**YOUR GOAL:** Write out the data below in full. Keep it exact.

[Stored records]
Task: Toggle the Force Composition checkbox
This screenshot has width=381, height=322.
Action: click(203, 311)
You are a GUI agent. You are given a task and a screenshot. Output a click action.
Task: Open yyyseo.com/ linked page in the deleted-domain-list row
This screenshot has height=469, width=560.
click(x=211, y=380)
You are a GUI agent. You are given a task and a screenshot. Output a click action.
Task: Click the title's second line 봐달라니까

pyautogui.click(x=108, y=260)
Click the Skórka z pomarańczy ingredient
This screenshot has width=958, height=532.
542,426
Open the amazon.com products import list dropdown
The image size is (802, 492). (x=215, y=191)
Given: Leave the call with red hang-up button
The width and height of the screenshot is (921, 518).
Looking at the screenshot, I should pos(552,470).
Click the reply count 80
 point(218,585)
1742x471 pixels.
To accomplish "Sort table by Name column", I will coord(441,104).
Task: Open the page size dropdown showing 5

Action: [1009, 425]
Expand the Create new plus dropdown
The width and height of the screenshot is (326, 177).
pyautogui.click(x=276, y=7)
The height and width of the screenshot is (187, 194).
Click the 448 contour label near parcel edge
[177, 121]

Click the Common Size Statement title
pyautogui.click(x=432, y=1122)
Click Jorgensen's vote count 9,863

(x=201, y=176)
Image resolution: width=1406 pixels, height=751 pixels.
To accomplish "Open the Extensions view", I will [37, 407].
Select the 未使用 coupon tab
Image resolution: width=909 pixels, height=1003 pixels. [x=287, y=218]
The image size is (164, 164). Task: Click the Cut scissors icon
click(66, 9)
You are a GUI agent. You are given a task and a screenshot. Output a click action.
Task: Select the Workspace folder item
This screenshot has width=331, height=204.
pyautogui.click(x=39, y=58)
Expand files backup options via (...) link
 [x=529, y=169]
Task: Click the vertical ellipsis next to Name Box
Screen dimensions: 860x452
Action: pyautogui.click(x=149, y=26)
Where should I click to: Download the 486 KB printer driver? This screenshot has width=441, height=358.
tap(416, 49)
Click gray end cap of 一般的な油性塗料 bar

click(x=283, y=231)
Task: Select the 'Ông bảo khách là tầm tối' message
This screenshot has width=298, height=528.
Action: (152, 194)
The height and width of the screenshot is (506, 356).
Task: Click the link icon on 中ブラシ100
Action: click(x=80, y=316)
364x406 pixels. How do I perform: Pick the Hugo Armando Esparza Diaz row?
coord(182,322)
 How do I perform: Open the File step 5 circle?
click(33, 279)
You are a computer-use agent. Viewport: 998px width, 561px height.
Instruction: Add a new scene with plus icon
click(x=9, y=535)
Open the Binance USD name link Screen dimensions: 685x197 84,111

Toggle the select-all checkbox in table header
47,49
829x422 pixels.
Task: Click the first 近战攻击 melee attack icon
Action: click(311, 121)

**EXERCISE SOLUTION:**
Task: Toggle the Force Composition checkbox
This screenshot has width=381, height=322.
Action: click(203, 311)
You are a GUI agent. You are given a task and a screenshot. Output a click action.
Task: Open yyyseo.com/ linked page in the deleted-domain-list row
This screenshot has height=469, width=560.
click(x=211, y=380)
You are a GUI agent. You are given a task and a screenshot. Output a click action.
Task: Click the title's second line 봐달라니까

pyautogui.click(x=108, y=260)
Click the Skórka z pomarańczy ingredient
This screenshot has width=958, height=532.
542,426
Open the amazon.com products import list dropdown
The image size is (802, 492). (x=215, y=191)
Given: Leave the call with red hang-up button
The width and height of the screenshot is (921, 518).
Looking at the screenshot, I should pos(552,470).
Click the reply count 80
 point(218,585)
1742x471 pixels.
To accomplish "Sort table by Name column", I will coord(441,104).
Task: Open the page size dropdown showing 5

Action: [1009, 425]
Expand the Create new plus dropdown
The width and height of the screenshot is (326, 177).
pyautogui.click(x=276, y=7)
The height and width of the screenshot is (187, 194).
Click the 448 contour label near parcel edge
[177, 121]

Click the Common Size Statement title
pyautogui.click(x=432, y=1122)
Click Jorgensen's vote count 9,863

(x=201, y=176)
Image resolution: width=1406 pixels, height=751 pixels.
To accomplish "Open the Extensions view", I will [37, 407].
Select the 未使用 coupon tab
Image resolution: width=909 pixels, height=1003 pixels. [x=287, y=218]
The image size is (164, 164). Task: Click the Cut scissors icon
click(66, 9)
You are a GUI agent. You are given a task and a screenshot. Output a click action.
Task: Select the Workspace folder item
This screenshot has width=331, height=204.
pyautogui.click(x=39, y=58)
Expand files backup options via (...) link
 [x=529, y=169]
Task: Click the vertical ellipsis next to Name Box
Screen dimensions: 860x452
Action: pyautogui.click(x=149, y=26)
Where should I click to: Download the 486 KB printer driver? This screenshot has width=441, height=358.
tap(416, 49)
Click gray end cap of 一般的な油性塗料 bar

click(x=283, y=231)
Task: Select the 'Ông bảo khách là tầm tối' message
This screenshot has width=298, height=528.
Action: (152, 194)
The height and width of the screenshot is (506, 356).
Task: Click the link icon on 中ブラシ100
Action: click(x=80, y=316)
364x406 pixels. How do I perform: Pick the Hugo Armando Esparza Diaz row?
coord(182,322)
 How do I perform: Open the File step 5 circle?
click(33, 279)
You are a computer-use agent. Viewport: 998px width, 561px height.
Instruction: Add a new scene with plus icon
click(x=9, y=535)
Open the Binance USD name link Screen dimensions: 685x197 84,111

Toggle the select-all checkbox in table header
47,49
829x422 pixels.
Task: Click the first 近战攻击 melee attack icon
Action: click(311, 121)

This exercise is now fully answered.